(Extracted records)

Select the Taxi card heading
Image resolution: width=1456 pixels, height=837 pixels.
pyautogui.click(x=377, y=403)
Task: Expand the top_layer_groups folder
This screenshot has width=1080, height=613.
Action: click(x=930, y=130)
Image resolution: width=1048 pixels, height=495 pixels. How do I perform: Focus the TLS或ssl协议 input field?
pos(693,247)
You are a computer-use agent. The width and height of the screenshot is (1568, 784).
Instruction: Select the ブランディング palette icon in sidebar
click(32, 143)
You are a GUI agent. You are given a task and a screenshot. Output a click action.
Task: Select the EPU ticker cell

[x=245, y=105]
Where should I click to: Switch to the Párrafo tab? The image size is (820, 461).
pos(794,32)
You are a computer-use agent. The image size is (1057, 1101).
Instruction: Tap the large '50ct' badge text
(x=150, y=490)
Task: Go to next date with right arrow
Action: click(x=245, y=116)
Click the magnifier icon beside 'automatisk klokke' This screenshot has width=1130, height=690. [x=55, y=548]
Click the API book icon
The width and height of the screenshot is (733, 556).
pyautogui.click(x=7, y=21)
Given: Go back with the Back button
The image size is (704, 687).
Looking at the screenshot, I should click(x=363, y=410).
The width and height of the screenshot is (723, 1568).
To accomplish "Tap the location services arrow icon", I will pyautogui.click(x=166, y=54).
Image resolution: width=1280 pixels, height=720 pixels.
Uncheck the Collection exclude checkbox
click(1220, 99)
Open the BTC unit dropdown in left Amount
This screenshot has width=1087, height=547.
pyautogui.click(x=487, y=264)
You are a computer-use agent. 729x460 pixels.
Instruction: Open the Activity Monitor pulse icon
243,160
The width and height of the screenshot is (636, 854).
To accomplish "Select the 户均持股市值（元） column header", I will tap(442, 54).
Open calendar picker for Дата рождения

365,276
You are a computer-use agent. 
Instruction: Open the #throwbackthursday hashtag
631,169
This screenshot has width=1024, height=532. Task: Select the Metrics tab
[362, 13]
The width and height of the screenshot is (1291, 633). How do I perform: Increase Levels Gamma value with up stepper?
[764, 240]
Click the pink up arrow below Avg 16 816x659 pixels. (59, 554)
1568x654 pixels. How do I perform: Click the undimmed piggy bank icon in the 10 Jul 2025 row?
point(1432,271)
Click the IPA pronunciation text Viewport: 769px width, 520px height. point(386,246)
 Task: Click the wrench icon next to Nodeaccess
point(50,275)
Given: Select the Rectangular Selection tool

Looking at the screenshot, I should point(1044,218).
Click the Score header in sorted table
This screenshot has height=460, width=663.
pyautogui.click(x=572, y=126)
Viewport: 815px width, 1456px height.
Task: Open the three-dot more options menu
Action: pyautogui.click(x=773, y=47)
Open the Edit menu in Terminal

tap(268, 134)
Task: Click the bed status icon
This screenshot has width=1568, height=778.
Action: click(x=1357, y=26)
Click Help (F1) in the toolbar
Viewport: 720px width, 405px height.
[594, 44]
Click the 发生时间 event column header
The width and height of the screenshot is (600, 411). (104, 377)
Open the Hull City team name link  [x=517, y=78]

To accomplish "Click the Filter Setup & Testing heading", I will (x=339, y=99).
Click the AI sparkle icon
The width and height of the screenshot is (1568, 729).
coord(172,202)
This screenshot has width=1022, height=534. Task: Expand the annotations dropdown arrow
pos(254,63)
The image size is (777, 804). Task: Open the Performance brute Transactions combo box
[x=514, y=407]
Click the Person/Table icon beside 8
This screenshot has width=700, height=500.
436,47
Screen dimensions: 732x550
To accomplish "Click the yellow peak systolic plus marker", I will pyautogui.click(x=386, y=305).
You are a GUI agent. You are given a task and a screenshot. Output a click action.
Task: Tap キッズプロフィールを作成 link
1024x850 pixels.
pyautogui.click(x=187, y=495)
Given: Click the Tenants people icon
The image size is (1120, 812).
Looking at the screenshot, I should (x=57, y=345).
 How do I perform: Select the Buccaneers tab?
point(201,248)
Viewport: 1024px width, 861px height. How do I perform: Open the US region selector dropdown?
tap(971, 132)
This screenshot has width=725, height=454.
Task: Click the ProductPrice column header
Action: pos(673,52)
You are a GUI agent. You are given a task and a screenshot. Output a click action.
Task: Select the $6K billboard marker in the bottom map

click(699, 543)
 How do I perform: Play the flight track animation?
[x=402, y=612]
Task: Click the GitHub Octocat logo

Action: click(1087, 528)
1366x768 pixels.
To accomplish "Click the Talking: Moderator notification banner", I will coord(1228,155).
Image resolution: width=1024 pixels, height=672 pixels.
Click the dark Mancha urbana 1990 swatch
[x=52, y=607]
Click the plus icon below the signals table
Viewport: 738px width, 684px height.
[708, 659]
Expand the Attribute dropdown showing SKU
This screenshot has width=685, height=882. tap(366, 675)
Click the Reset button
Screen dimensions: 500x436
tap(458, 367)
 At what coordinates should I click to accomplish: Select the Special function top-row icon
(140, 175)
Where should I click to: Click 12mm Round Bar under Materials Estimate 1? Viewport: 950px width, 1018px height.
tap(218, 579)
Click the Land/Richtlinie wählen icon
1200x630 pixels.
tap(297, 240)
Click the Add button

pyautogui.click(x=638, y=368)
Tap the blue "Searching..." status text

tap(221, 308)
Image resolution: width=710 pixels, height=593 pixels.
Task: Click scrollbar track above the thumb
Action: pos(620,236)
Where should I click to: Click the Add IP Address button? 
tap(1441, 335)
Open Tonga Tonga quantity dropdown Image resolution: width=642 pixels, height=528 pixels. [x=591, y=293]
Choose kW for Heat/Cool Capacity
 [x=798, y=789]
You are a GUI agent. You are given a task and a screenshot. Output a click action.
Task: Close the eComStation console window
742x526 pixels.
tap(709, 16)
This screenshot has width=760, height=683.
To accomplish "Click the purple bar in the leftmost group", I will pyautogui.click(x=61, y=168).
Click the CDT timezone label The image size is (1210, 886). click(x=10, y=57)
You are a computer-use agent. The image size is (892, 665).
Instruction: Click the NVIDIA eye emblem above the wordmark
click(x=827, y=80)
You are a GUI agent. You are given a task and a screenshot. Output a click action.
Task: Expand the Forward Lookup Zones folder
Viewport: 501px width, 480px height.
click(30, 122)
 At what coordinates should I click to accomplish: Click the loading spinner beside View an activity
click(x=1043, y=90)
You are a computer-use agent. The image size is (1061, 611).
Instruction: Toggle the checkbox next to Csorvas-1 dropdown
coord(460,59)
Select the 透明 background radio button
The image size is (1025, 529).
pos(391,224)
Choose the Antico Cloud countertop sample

- _WHAT YOU WILL DO_
An exact copy of the lines from the one with "This screenshot has width=760, height=683." to the final line of the entries is all that the answer should hold.

- _SOLVED EXERCISE_
This screenshot has width=760, height=683.
To accomplish "Click the purple bar in the leftmost group", I will pyautogui.click(x=61, y=168).
Click the CDT timezone label The image size is (1210, 886). click(x=10, y=57)
You are a computer-use agent. The image size is (892, 665).
Instruction: Click the NVIDIA eye emblem above the wordmark
click(x=827, y=80)
You are a GUI agent. You are given a task and a screenshot. Output a click action.
Task: Expand the Forward Lookup Zones folder
Viewport: 501px width, 480px height.
click(30, 122)
 At what coordinates should I click to accomplish: Click the loading spinner beside View an activity
click(x=1043, y=90)
You are a computer-use agent. The image size is (1061, 611).
Instruction: Toggle the checkbox next to Csorvas-1 dropdown
coord(460,59)
Select the 透明 background radio button
The image size is (1025, 529).
pos(391,224)
Choose the Antico Cloud countertop sample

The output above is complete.